И в этом безмолвном взгляде была такая музыка, читалась такая поэма, что театр замер. Лермонтовский, настоящий, лермонтовский Демон впервые вставал на сцене во всей красоте и во всём ужасе своих мучений.
Но приближался страшный момент.
Артист пел больной. Он кашлял.
Приближалось:
– И будешь ты царицей мира.
Всякий знает, что в Демоне «главное»: «И будешь ты царицей мира».
– Это надо взять-с!
Если б Шаляпин сорвался с басовой партии, – всякий сказал бы:
– Нездоров. Случайность.
Потому что всякий из газет знает, что у Шаляпина бас.

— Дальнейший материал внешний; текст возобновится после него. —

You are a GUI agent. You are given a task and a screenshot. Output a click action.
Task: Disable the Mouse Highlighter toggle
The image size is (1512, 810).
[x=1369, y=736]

Но если бы что-нибудь случилось в «Демоне» —
Об этом страшно подумать.
Публика не любит смельчаков. Обыватель сам робок. Смелость ему кажется дерзостью и оскорблением. И когда смельчак режется, – для публики нет большего удовольствия.
Публика из газет знает, что у Шаляпина не баритон.
Её не проведёшь!
И это был поистине страшный момент.
Момент экзамена.
Публика сидела и думала:
– Это, брат, всё отлично! Мимика, пластика. Ты вот мне «мира» как подашь?
Артист был болен.
И, вероятно, не у одного из тех, кто любит этого великого артиста, захолонуло сердце, когда он запел:
Возьму я, вольный сын эфира,
Тебя в надзвёздные края…
И вдруг пронеслось и раскатилось по театру чарующе, и властно, и увлекательно. Могуче, красиво, свободно:
Можно было перевести дух.
Вопрос о «Демоне» был решён.
Публика, как голодная стая, которой бросили кусок, которого она ждала, – была удовлетворена.
Те, кто понимает в музыке, говорили в антрактах уже спокойно:
– Он споёт Демона!
И это говорили даже те, кто ничего не понимает. А это в театре очень важно.
Антракт был полон разговоров о Демоне, которого увидели в первый раз.
– Это врубелевский Демон!
– Врубелевский!
– Врубелевский!
И при этих словах, право, сжималось сердце.
Позвольте вас спросить, что ж говорили вы, когда этот безумный и безумно-талантливый художник создавал свои творения?
За что же вы костили его «декадентом» и отрицали за ним даже право называться «художником»?
Я не знаю, отравляли эти отзывы тяжкие минуты борьбы с недугом несчастного художника, резали ему крылья в минуты вдохновения, – или он держался единственного мудрого для художника правила:
– Никогда не читать того, что пишут про искусство в газетах. Никогда не слушать того, что об искусстве говорит публика.
Но за что же критики, бездарные, невежественные, ничтожества, ругались над художником?